From School Library Journal
Grade 8 Up-Johanna, 16, is a straight-A student with near perfect SATs. She adores Paul, a handsome senior, from a shy, self-conscious distance. When he begins to return her affections, she's dumbfounded and ecstatic. Then he hits her. Scared, she leaves him. He promises to change. Her heart and fragile ego win over her brain and self-respect and she takes him back. All the while he drinks and writes maudlin, self-pitying letters to his dead dad. As Janet Tashjian did in Fault Line (Holt, 2003), Jones adds an abusive father to give his teenage abuser pathos.
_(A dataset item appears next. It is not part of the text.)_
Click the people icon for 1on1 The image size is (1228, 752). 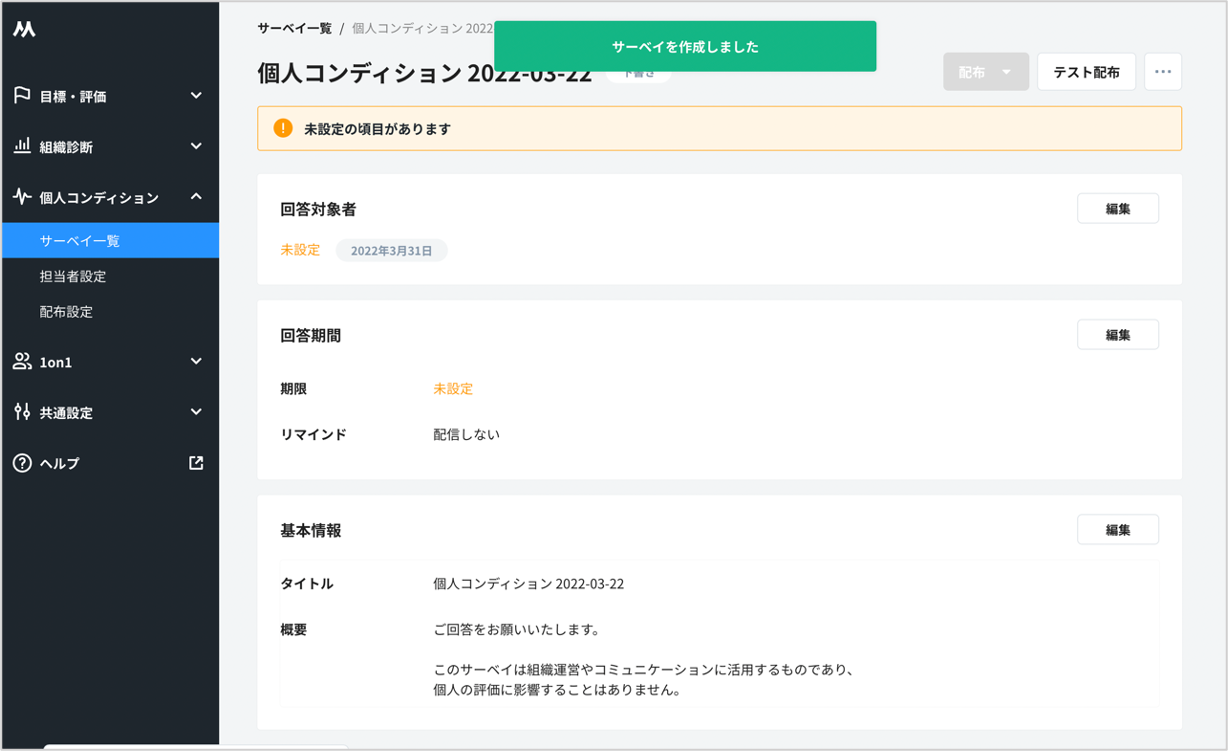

The great difference between the two stories is in the deftness with which Tashjian created a truly charming abuser. Jones states over and over that Paul is funny, but often fails to show this in his interactions with Johanna. His quips are so smarmy and ingratiating that readers doubt her intelligence just because she laughs. The characters often speak without contractions, so the dialogue can be more stiffly editorial than believably teenage. Images are repeated as motifs, but most are more tiresome than meaningful. The constant references to Bruce Springsteen, which may confuse or annoy a 2004 teen, fail to move the plot or establish mood; the music serves only as a cheap symbol of Paul's anger. Johanna's struggle, pain, and final liberation are more convincingly written, and the novel shines in her scenes with Kara, a popular girl who suspects Paul's abuse. An earnest though clumsily told story.
Johanna Lewis, New York Public LibraryCopyright © Reed Business Information, a division of Reed Elsevier Inc. All rights reserved.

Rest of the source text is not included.